__EXERCISE__: Arrange the lines below as a numbered list, leaving out any blank lines, starting with the first line and ending with the line that contains "will click(610, 56).". Include both of those lines and nothing after the second.
========================
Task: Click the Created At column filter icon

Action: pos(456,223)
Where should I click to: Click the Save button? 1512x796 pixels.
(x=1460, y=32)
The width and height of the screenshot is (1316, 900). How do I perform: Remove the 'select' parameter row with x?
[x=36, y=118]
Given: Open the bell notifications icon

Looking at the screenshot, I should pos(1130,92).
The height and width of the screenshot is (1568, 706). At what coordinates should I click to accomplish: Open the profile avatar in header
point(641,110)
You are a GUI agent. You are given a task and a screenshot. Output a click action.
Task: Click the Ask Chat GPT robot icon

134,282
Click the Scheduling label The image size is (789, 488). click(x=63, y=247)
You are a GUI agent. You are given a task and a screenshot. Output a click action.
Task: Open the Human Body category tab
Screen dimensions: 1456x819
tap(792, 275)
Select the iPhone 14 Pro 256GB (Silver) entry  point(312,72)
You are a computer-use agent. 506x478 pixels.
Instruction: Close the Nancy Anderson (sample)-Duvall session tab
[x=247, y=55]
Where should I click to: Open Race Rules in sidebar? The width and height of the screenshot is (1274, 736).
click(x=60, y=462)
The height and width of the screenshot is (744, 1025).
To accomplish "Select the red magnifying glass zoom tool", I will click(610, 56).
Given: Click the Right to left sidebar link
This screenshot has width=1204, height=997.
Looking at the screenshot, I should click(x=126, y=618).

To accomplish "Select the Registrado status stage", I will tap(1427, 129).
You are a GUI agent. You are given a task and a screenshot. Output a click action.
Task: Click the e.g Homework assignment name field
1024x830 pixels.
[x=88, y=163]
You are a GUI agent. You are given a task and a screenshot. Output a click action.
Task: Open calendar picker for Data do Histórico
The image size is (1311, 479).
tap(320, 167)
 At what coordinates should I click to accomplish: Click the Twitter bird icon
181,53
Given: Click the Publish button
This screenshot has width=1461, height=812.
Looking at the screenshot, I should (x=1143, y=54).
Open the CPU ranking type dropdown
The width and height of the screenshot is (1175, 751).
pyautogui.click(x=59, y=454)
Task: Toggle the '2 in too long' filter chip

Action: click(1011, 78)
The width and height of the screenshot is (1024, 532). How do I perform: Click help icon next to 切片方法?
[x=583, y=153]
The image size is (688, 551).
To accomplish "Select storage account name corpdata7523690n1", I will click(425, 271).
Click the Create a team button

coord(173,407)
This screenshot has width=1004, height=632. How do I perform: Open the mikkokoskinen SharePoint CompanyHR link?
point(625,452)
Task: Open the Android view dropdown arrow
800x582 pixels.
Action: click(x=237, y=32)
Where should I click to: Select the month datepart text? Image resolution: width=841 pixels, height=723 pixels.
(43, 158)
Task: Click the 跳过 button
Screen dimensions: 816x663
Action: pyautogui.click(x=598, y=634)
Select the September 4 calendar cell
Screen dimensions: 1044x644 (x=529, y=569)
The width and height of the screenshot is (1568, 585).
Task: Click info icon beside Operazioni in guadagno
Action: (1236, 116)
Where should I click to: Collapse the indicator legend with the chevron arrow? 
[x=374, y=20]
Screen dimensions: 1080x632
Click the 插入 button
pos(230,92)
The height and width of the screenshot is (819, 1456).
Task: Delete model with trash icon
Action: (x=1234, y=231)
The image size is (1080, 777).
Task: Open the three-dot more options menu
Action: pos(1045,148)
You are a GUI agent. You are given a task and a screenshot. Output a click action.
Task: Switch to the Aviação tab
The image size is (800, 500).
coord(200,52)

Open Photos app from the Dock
========================
__RESULT__:
1. Task: Click the Created At column filter icon
2. Action: pos(456,223)
3. Where should I click to: Click the Save button? 1512x796 pixels.
4. (x=1460, y=32)
5. The width and height of the screenshot is (1316, 900). How do I perform: Remove the 'select' parameter row with x?
6. [x=36, y=118]
7. Given: Open the bell notifications icon
8. Looking at the screenshot, I should pos(1130,92).
9. The height and width of the screenshot is (1568, 706). At what coordinates should I click to accomplish: Open the profile avatar in header
10. point(641,110)
11. You are a GUI agent. You are given a task and a screenshot. Output a click action.
12. Task: Click the Ask Chat GPT robot icon
13. 134,282
14. Click the Scheduling label The image size is (789, 488). click(x=63, y=247)
15. You are a GUI agent. You are given a task and a screenshot. Output a click action.
16. Task: Open the Human Body category tab
17. Screen dimensions: 1456x819
18. tap(792, 275)
19. Select the iPhone 14 Pro 256GB (Silver) entry  point(312,72)
20. You are a computer-use agent. 506x478 pixels.
21. Instruction: Close the Nancy Anderson (sample)-Duvall session tab
22. [x=247, y=55]
23. Where should I click to: Open Race Rules in sidebar? The width and height of the screenshot is (1274, 736).
24. click(x=60, y=462)
25. The height and width of the screenshot is (744, 1025).
26. To accomplish "Select the red magnifying glass zoom tool", I will click(610, 56).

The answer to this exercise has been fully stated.